Within a few hours, Kami Watson Huyse, APR wrote a blog post, telling the world that my tweet was a pet peeve of hers. She believes I’ve gotten too famous for my own good. She didn’t include my name, but of course, it took about 20 seconds before someone pointed out the post to me. Hey, her opinion, no worries there. But… To counter her post, I submit the following email to her, and then ask the question – Still think it’s about me being a douche?

Kami:

I’d like to take you to lunch. I have no intention of paying for said lunch, (we can go dutch!) But I’d like to get at least an hour to sit down with you, probably closer to two hours. During that time, I’d like to show you (and make you read) my business plan for my new startup. I’d also like you to not only comment on it, but tell me what exactly I should do in the marketing section of it. I’ll need it back by Thursday, but you’re welcome to take it home and send it back to me by email as long as it gets to me by Thursday.

Once you do that, I was wondering if I could call you or email you at least once a week with another question.

I know that you consult to Fortune 100 companies and give them the same advice I’m asking for, for lots and lots of money, but I’m asking you to do it for me, multiple times, for free. You’re nice, so I know you’ll say yes, right?

That sound good?

If you don’t get it to me in time, I’ll probably just email you every few days to see how it’s going, then start calling you on your mobile. Maybe even at home.
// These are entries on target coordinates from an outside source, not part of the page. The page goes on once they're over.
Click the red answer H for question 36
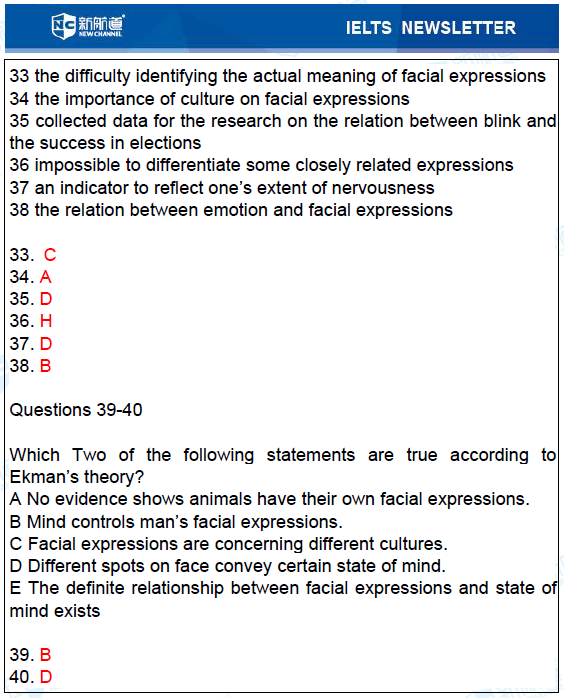The image size is (564, 698). [x=46, y=321]
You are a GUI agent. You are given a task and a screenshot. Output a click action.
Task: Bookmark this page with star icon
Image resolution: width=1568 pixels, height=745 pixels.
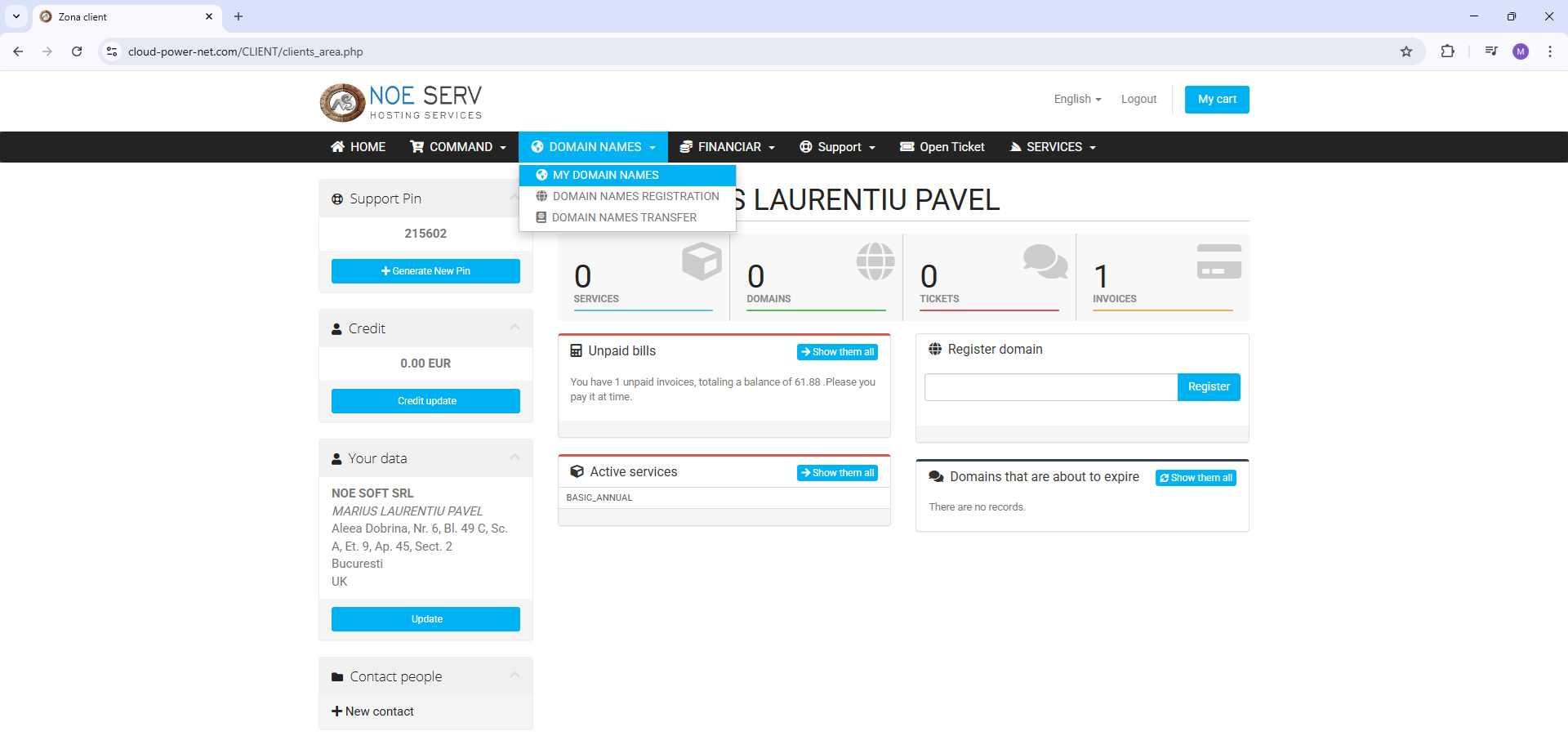click(x=1406, y=51)
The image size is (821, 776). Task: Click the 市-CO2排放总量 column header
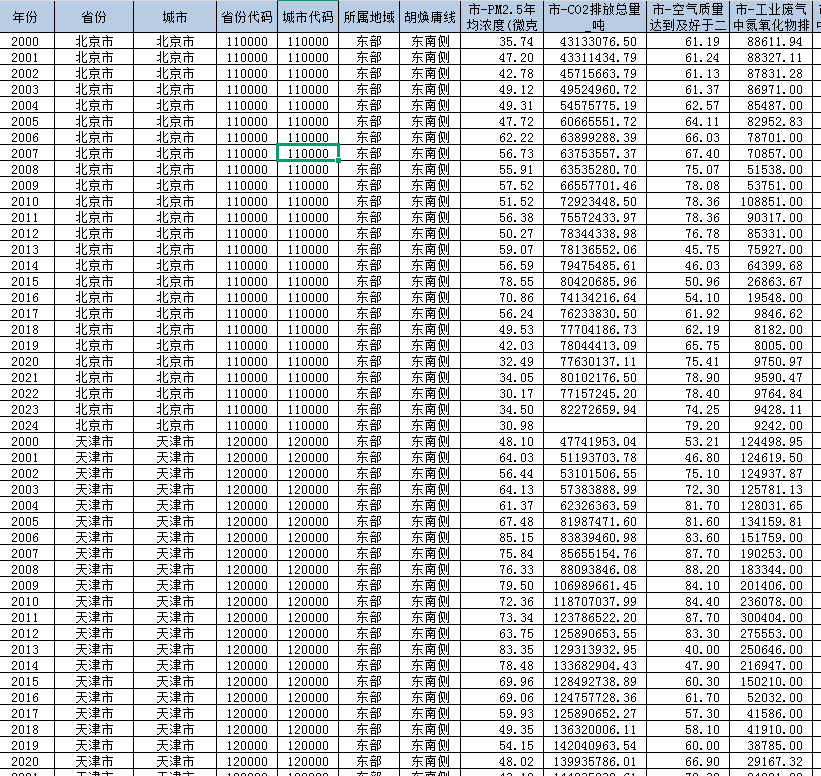click(594, 17)
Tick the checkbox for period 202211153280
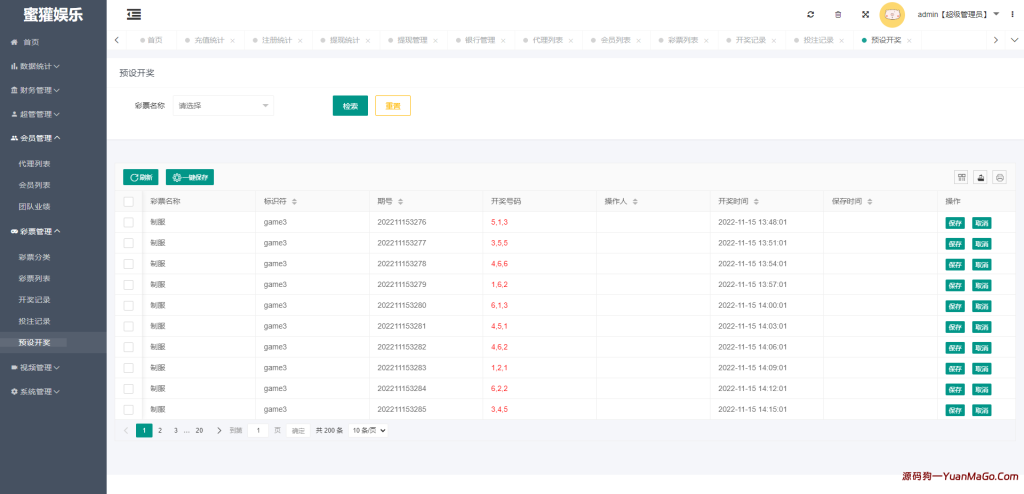1024x494 pixels. (128, 305)
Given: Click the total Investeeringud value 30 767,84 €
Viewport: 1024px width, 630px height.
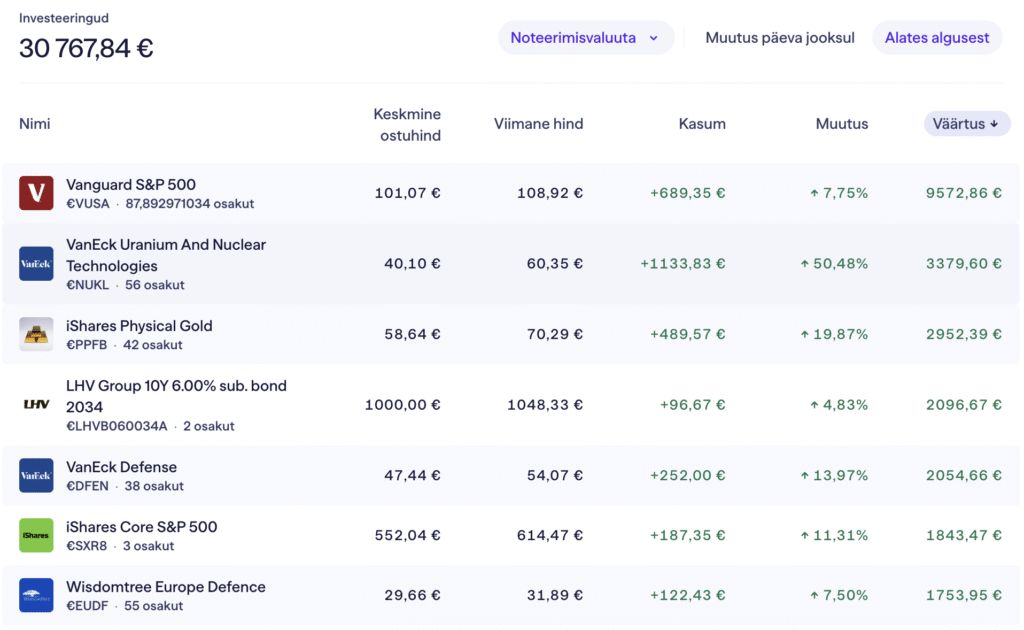Looking at the screenshot, I should pyautogui.click(x=86, y=47).

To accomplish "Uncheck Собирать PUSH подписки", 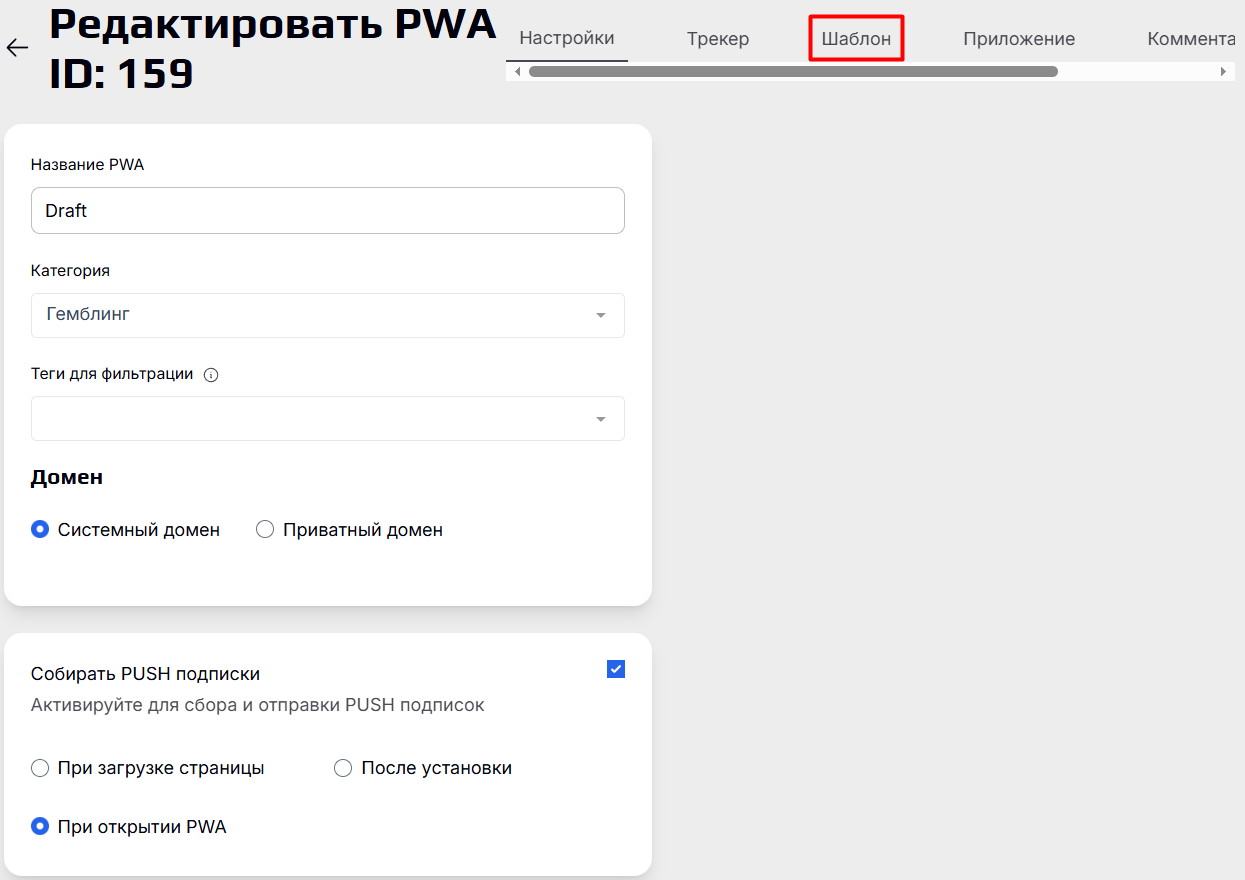I will point(615,668).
So – Yeah – If you could get that all to me, (did I mention for free? I did, right?) that’d be great.

OK? Thanks.

You’re so awesome,

-Peter

PS: A good friend of a friend of mine is looking for a job. Any chance you’re hiring? I’ve included her resume, and also given her your phone number so she can call you directly. Thanks again, you’re a peach!

So Kami – Does my tweet make a little more sense now? Feel free to call me – Let’s have lunch and talk about it. I’ll even pay.